I’m currently reading “The Long Tail,” and it describes an interesting statistical distribution that was left out of my Intro to Stats class: power laws (or for the mathematically inclined: Zipf Distributions). Most of my academic background is around Gaussian distributions (the Bell Curve), but power laws are used to describe much of the economics that we see in the online universe. But just what are these “laws?”
History: Pareto and Zipf
Power laws started with a mathematician named Vilfredo Pareto. He came up with the idea to study personal income in the 1800s. After some number crunching, he found that income distribution exhibited a surprising extreme: 20% of the population owned 80% of wealth. In other words, there are a few very wealthy individuals and many middle-class/poor individuals.
In the mid-1900s linguist George Zipf found that each word in the English language had a certain frequency distribution, where the word “the” occurs most often, at 7.5%, follow by “of” at 3.5%. After about 130 words, you’ve already reached about 50% of all utterances in the English language. If you graph it, you get something that looks like this:
The gray section contains the most frequent words (i.e., the, of, is). These are the “hits” of the English language–the most popular words uttered. The yellow sections contains the thousands and thousands of words in the dictionary. This distribution is similar to Pareto’s personal income findings: there are a few very popular words, many unpopular words.
The graph you see is called a power law or Zipfian distribution (for math geeks, it follows the shape of 1/x). It is a special distribution that describes much of world that exists online. Examples include iTunes music sales, Facebook Apps, Netflix DVD rentals, Amazon book sales, Alexa traffic rankings, and blog rankings. In each example, there are a few very popular items and many unpopular/niche items.

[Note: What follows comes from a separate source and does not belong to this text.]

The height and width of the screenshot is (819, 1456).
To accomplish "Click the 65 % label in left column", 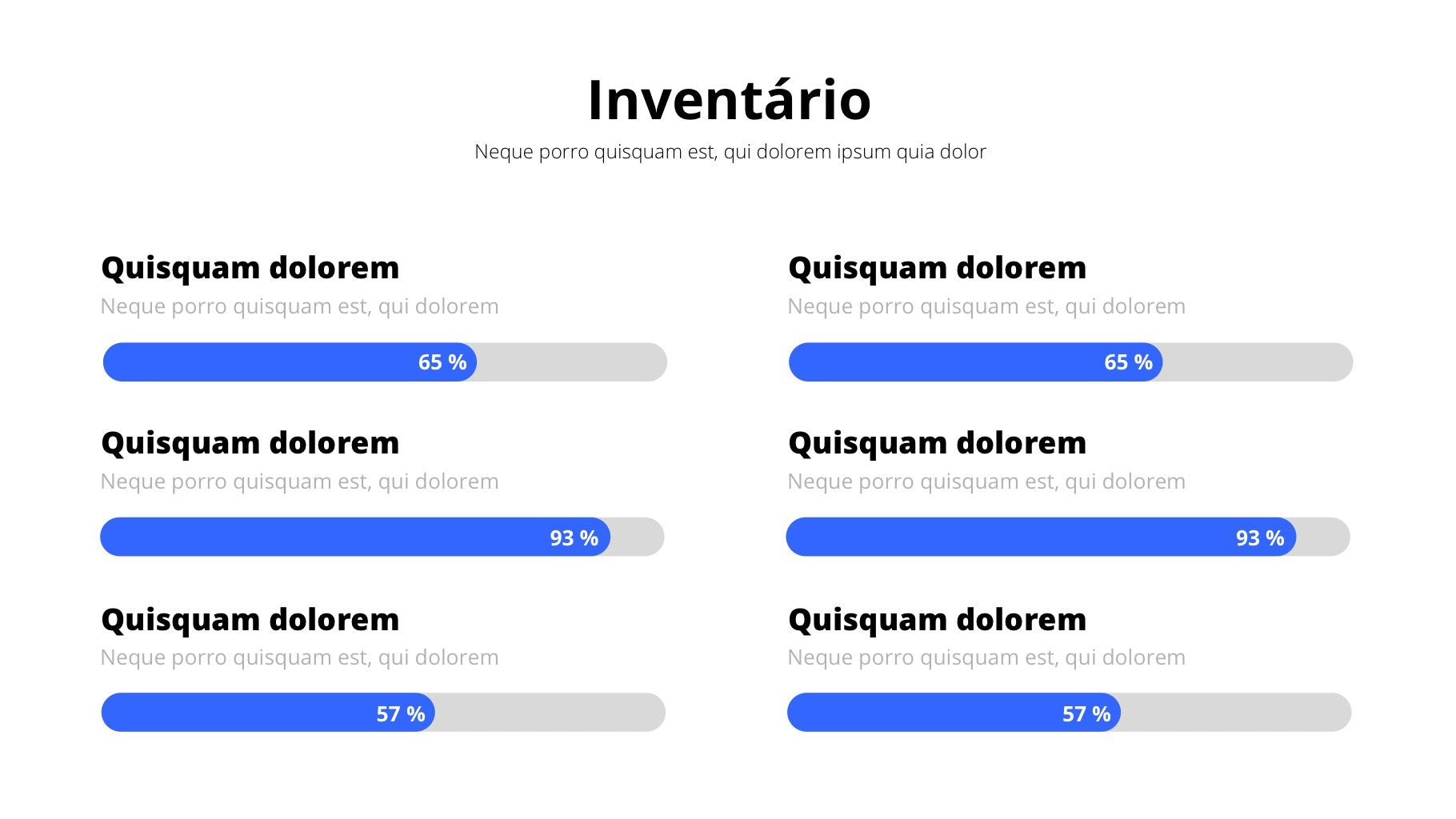I will pos(442,362).
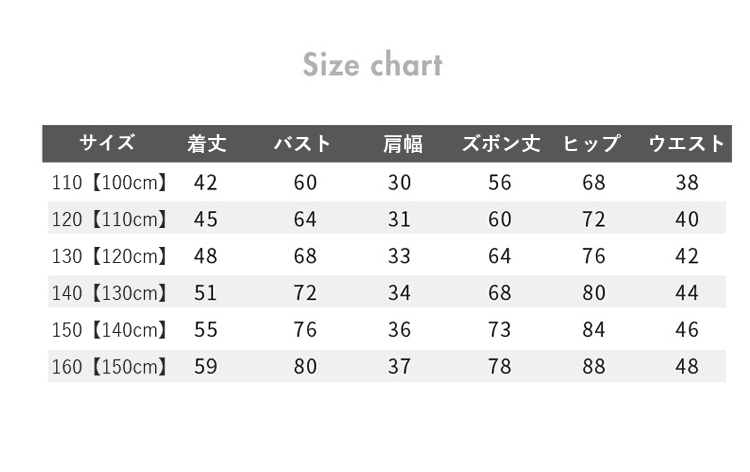Screen dimensions: 750x472
Task: Select the ウエスト column header
Action: click(686, 144)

Why the sudden buzz for this seemingly old concept? At traditional brick and mortar merchants, power laws do not wholly exist. Barnes & Noble, for example, cannot carry thousands of unpopular books due to limited store space. It will only carry the very popular items at the top of the curve. An online retailer, such as Amazon, can carry as many titles as needed. This concept of unlimited inventory, or more importantly, unlimited information, illustrates a significant development in the online universe. Since information is abundant, we are beginning to see a great amount of online activity exhibit power laws.